It was indeed a great opportunity, apparently-the first that had ever offered-for uniting the three kingdoms under one crown, without enforcing between any of them the humiliating relations of conqueror and conquered. There can be no doubt whatever, that, had James and his government appreciated the peculiar opportunity, and availed of it in a humane, wise, and generous spirit,

-an end was made, and nobly,

Of the old centennial fued."

The Irish nation, there is every ground for concluding, would cheerfully and happily have come in to the arrangement; and the simplest measure of justice from the government, a reasonable consideration for the national feelings, rights, and interests, might have realized that dream of a union between the kingdoms, which the compulsion of conquest could never-can never-accomplish. But that accurst greed of plunder-that unholy passion for Irish spoil-which from the first characterized the English adventurers in Ireland and which, unhappily, ever proved potential to mar any comparatively humane designs of the king, whenever, if ever, such designs were entertained, was now at hand to demand that Ireland should be given up to "settlers," by fair means or by foul, as a stranded ship might be abandoned to wreckers, or as a captured town might be given up to sack and pillage by the assaulting soldiery. There is, however, slight reason, if any, for thinking that the most unworthy and unnatural son of Mary Queen of Scots-the pedantic and pompous James-entertained any statesmanlike generosity or justice of design in reference to Ireland. The Irish expectations about him were doomed to be wofully disappointed. He became the mere creature of English policy; and the Anglo-Irish adventurers and "settlers," yelling for plunder, were able to force that policy in their own direction. They grumbled outright at the favorable terms of Mountjoy's treaty with O'Neill. It yielded not one acre of plunder; whereas, the teeth of thousands of those worthies had

been set on edge by the anticipation of the ricn spoils of the "confiscated" north, which they made sure would follow upon O'Neill's subjection. "It now seemed as if the entire object of that tremendous war had been, on the part of England, to force a coronet upon the unwilling brows of an Irish chieftain, and oblige him in his own despite to accept letters patent' and broad lands in fee.' Surely, if this were to be the 'conquest of Ulster,' if the rich valleys of the north, with all their woods and waters, mills and fishings, were to be given up to these O'Neills and O'Donnells, on whose heads a price had so lately been set for traitors; if, worse than all, their very religion was to be tolerated, and Ulster, with its verdant abbeylands, and livings, and termon-lands, were still to set Reformation' at defiance; surely, in this case, the crowd of esurient undertakers, lay and clerical, had ground of complaint. It was not for this they left their homes, and felled forests, and camped on the mountains, and plucked down the Red Hand from many a castle wall. Not for this they 'preached before the state in Christ Church,' and censured the backsliding of the times, and pointed out the mortal sin of a compromise with Jezabel!"
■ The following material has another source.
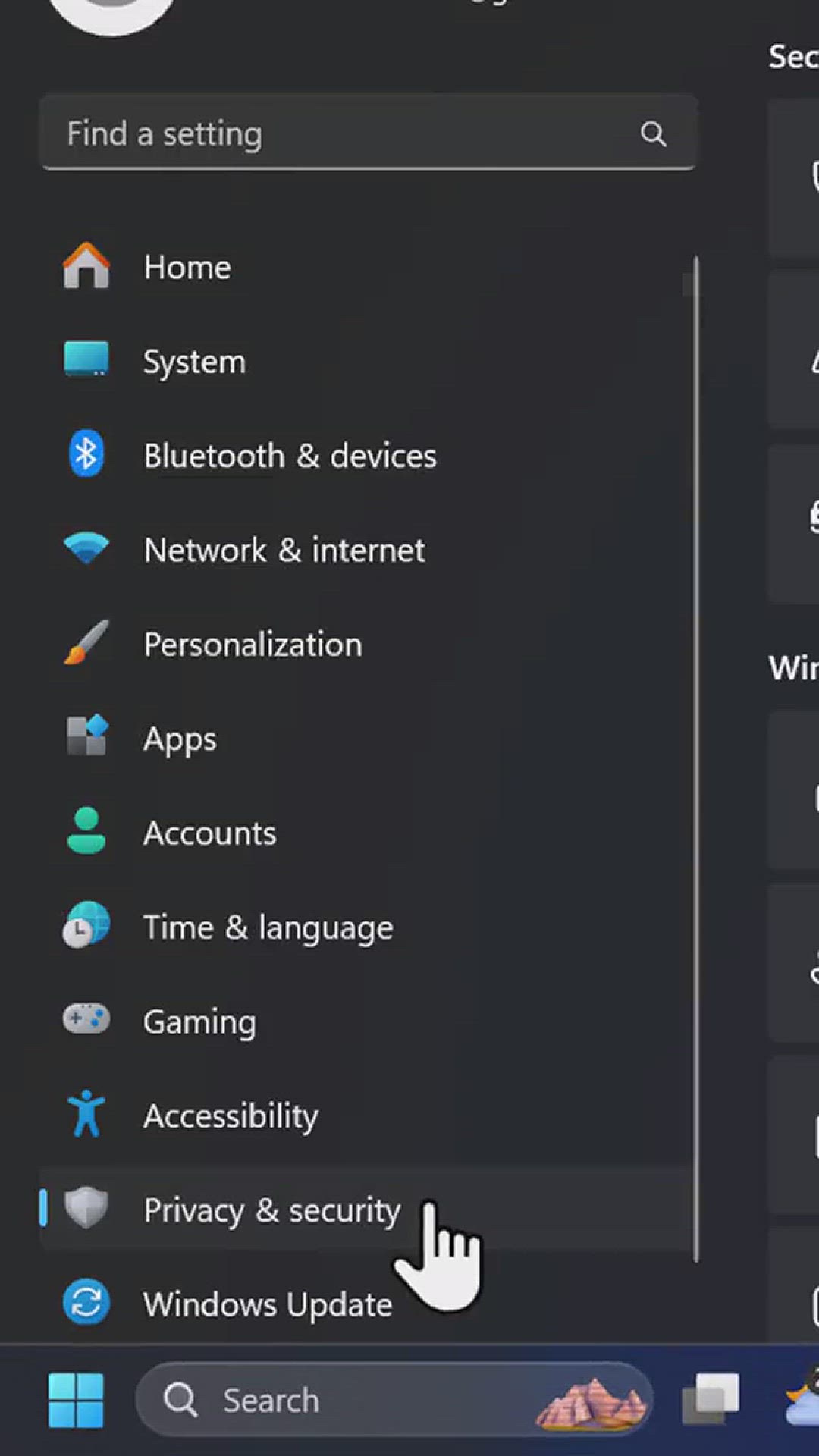819x1456 pixels.
Task: Open Task View from the taskbar
Action: pos(711,1398)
Notwithstanding that for a year or two subsequent to James's accession, the terms of the treaty of Mellifont were in most part observed by the government, O'Neill noted well the gathering storm of discontent, to which he saw but too clearly the government would succumb at an early opportunity. By degrees the skies began to lour, and unerring indications foretold that a pretext was being sought for his immolation.

LII." THE FLIGHT OF THE EARLS." HOW THE PRINCES OF IRELAND WENT INTO EXILE, MENACED BY DESTRUCTION AT HOME.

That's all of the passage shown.